* What is asked: Copy out each line in the data below that contains the word "window". Case counts.

* Records supplied:
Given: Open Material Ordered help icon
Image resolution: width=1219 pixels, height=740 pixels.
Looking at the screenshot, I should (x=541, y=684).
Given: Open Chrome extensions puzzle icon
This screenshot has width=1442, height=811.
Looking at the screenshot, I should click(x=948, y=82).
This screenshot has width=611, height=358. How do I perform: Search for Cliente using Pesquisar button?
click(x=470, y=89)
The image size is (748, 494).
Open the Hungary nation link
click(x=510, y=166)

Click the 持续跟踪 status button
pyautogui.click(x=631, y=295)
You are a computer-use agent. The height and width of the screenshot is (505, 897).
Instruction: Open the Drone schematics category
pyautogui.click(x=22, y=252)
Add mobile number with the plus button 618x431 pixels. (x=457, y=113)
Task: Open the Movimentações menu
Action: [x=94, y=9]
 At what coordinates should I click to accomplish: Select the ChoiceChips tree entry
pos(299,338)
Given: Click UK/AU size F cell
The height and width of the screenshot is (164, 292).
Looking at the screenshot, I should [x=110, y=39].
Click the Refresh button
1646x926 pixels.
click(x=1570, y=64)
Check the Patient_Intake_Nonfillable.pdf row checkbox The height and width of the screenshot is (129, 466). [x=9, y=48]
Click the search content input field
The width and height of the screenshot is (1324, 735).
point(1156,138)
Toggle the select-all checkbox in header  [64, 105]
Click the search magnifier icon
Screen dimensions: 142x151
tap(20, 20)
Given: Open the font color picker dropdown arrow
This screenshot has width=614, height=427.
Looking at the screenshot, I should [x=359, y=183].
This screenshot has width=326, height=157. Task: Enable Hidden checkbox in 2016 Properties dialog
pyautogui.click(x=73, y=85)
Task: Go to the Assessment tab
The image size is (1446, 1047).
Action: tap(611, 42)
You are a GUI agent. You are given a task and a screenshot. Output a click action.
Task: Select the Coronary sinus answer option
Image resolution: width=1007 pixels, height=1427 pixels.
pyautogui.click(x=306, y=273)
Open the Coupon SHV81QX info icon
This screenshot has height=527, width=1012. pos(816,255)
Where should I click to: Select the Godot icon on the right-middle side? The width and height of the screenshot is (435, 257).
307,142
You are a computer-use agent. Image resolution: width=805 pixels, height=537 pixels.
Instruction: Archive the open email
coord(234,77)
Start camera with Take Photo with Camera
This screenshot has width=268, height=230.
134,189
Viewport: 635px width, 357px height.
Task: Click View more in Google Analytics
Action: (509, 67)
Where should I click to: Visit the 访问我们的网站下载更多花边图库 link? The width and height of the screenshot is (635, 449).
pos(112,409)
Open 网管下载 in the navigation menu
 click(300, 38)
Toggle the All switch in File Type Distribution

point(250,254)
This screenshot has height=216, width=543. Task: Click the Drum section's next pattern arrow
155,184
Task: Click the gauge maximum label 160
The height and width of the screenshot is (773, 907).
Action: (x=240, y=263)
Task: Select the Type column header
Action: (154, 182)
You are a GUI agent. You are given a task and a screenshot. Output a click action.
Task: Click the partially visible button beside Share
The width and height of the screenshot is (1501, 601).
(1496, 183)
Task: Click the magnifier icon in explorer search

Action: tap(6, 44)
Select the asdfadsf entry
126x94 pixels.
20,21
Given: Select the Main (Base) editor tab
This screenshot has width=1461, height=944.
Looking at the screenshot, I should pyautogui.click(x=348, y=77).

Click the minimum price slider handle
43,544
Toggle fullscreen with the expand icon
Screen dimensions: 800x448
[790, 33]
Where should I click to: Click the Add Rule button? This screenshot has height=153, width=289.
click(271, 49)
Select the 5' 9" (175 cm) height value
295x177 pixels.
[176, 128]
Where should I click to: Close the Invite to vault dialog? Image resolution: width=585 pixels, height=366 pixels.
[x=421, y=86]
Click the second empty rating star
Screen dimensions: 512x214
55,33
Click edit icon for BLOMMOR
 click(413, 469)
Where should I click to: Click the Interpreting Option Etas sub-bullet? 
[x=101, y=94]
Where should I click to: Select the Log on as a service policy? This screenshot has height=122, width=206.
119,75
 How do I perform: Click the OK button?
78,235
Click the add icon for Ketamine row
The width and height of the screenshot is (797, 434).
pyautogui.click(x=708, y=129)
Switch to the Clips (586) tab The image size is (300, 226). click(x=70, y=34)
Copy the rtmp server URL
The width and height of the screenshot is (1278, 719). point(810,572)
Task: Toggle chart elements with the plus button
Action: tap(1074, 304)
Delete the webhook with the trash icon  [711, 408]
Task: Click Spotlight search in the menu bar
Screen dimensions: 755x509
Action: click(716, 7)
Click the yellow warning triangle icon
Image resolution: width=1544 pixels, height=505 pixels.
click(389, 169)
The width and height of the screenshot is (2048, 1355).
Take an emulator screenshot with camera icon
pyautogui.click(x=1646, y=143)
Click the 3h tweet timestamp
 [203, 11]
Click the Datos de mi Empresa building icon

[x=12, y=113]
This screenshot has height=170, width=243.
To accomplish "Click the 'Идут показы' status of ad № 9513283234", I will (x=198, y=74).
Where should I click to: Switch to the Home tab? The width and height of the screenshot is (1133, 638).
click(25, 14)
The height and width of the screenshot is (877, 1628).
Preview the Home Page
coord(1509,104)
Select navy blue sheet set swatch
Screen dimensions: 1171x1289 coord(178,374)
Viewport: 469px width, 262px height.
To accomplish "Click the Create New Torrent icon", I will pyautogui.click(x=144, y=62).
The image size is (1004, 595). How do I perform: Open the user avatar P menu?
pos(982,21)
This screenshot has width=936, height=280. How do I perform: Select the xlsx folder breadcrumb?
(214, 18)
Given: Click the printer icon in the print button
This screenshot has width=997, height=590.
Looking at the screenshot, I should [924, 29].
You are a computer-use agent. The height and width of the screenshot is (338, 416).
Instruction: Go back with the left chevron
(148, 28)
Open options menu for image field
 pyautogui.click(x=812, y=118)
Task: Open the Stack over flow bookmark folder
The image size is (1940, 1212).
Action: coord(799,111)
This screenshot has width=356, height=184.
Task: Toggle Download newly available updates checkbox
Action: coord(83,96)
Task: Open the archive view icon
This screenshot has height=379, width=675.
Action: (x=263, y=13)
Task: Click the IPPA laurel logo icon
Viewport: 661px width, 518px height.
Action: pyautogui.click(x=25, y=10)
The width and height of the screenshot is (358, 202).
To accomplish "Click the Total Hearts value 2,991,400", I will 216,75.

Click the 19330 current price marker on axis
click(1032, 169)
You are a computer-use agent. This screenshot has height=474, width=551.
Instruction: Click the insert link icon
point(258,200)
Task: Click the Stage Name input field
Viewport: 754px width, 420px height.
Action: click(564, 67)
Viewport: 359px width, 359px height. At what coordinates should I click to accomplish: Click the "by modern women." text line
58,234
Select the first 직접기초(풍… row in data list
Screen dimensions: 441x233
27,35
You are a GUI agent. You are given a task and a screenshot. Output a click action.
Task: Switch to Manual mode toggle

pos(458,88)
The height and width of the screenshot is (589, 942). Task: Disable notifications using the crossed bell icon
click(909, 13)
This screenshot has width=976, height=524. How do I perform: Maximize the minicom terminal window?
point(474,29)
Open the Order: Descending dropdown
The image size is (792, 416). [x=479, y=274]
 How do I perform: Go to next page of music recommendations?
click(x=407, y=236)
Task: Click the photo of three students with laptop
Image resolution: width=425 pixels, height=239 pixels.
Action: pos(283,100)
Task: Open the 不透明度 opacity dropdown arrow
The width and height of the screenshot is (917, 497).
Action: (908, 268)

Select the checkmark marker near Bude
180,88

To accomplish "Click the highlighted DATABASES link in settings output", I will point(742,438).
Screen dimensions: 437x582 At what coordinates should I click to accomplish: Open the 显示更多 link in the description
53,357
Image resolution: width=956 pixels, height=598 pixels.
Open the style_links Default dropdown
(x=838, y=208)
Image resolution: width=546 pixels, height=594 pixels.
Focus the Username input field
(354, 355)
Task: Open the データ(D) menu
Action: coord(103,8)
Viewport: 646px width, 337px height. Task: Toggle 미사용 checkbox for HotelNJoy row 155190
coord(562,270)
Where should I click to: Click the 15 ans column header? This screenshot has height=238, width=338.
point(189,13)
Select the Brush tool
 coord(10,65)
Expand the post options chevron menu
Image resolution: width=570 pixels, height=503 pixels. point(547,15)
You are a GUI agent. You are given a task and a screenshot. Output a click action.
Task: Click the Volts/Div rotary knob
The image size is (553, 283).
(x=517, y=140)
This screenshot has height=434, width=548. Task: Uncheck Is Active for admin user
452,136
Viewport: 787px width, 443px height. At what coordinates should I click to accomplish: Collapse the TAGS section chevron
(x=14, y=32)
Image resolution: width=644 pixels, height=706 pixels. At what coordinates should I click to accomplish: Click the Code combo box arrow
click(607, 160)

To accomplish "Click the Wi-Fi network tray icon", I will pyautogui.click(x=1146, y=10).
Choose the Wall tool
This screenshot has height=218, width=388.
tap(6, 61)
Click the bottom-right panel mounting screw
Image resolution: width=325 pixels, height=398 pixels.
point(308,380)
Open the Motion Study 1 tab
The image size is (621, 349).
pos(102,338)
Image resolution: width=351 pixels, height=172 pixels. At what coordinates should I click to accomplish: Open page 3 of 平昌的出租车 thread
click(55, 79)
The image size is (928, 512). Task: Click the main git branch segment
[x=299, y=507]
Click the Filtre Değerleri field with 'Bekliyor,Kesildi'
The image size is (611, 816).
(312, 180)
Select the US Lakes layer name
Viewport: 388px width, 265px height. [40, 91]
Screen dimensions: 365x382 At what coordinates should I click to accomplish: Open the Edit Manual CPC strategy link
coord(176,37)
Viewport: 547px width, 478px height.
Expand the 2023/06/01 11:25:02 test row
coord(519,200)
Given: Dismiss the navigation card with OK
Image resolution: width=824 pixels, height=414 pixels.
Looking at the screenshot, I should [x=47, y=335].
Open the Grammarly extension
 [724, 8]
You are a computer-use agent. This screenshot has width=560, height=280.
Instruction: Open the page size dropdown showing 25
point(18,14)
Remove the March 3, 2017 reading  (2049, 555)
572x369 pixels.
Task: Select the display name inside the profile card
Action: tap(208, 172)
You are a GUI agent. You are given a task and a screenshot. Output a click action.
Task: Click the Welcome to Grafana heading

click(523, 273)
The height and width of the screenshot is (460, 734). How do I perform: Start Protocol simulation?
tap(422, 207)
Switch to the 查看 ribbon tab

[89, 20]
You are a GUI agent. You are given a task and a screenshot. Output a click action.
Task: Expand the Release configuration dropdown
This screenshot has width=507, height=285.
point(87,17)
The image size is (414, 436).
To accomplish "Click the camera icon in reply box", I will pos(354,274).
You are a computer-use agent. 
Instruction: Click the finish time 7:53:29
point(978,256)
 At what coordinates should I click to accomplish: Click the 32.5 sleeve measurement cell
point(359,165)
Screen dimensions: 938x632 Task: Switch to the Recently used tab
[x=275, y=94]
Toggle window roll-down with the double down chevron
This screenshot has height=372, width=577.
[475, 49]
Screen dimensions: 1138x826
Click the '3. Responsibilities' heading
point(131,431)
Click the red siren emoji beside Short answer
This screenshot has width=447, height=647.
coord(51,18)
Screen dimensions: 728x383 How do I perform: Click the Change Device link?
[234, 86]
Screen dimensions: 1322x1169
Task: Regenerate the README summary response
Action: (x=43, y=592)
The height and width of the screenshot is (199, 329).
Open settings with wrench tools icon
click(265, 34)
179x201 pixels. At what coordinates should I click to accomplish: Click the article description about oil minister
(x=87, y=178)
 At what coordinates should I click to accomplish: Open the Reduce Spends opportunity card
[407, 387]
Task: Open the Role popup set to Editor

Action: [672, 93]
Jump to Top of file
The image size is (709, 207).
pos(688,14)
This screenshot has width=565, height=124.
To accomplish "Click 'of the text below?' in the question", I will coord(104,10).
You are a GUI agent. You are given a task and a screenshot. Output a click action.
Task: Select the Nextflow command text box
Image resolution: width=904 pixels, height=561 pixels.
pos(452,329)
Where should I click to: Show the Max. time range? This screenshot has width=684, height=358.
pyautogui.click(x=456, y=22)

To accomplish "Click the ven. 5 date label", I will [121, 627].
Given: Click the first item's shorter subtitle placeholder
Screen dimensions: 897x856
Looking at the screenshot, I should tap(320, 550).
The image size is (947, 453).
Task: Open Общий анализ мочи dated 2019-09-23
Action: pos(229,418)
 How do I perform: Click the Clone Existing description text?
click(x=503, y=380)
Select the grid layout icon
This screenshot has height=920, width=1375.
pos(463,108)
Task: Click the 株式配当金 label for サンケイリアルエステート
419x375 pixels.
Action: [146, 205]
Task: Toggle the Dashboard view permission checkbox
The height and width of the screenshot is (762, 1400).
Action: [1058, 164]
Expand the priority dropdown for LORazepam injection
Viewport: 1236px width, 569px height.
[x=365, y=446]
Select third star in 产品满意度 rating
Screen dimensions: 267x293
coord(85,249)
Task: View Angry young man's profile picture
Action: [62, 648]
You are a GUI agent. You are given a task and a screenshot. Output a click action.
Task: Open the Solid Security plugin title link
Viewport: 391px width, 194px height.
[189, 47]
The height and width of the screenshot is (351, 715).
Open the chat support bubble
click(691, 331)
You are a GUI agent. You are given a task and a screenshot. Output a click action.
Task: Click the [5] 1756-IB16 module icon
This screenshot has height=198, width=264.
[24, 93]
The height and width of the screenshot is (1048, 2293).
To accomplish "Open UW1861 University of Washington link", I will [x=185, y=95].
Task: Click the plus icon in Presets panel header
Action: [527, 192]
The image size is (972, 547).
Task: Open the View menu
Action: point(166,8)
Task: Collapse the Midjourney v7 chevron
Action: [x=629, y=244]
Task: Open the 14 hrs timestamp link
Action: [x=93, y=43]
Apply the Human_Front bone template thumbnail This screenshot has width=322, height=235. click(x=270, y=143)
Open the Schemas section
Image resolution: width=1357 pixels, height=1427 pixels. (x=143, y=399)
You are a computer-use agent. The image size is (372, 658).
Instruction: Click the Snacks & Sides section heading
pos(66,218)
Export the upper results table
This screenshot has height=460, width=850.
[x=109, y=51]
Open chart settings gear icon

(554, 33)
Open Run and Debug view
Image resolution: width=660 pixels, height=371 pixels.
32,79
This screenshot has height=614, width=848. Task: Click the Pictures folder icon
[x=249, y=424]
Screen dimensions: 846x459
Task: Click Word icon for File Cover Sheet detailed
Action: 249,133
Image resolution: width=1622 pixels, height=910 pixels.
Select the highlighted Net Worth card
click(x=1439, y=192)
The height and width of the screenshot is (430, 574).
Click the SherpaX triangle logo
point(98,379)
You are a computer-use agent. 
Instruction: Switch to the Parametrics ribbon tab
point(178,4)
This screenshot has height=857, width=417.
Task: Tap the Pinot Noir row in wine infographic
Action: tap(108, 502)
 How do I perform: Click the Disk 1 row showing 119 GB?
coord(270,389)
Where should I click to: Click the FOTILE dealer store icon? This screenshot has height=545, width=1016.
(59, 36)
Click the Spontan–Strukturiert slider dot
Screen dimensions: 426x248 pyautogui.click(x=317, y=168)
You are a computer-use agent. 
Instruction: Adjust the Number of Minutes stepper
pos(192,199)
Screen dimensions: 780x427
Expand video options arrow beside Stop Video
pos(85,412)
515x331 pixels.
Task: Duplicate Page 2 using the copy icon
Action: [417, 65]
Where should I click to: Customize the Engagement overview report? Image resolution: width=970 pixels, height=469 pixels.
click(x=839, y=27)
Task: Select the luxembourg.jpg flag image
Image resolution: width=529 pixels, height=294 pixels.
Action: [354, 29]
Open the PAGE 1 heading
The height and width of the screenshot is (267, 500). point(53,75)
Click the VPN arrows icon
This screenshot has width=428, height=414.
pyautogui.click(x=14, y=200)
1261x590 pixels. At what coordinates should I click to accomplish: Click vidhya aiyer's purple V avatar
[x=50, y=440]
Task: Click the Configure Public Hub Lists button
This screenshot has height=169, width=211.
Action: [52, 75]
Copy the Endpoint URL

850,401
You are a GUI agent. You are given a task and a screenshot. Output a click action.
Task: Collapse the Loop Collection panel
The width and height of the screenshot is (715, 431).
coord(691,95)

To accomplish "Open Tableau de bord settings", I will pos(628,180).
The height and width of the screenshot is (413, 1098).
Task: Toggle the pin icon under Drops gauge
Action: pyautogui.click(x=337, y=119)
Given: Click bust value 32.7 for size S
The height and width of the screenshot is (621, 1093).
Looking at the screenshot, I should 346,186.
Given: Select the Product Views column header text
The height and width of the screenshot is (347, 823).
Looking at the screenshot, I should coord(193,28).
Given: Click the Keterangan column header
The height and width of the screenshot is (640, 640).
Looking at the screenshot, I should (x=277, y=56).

* Written answer:
This screenshot has width=976, height=524. How do I perform: Maximize the minicom terminal window?
Toggle window roll-down with the double down chevron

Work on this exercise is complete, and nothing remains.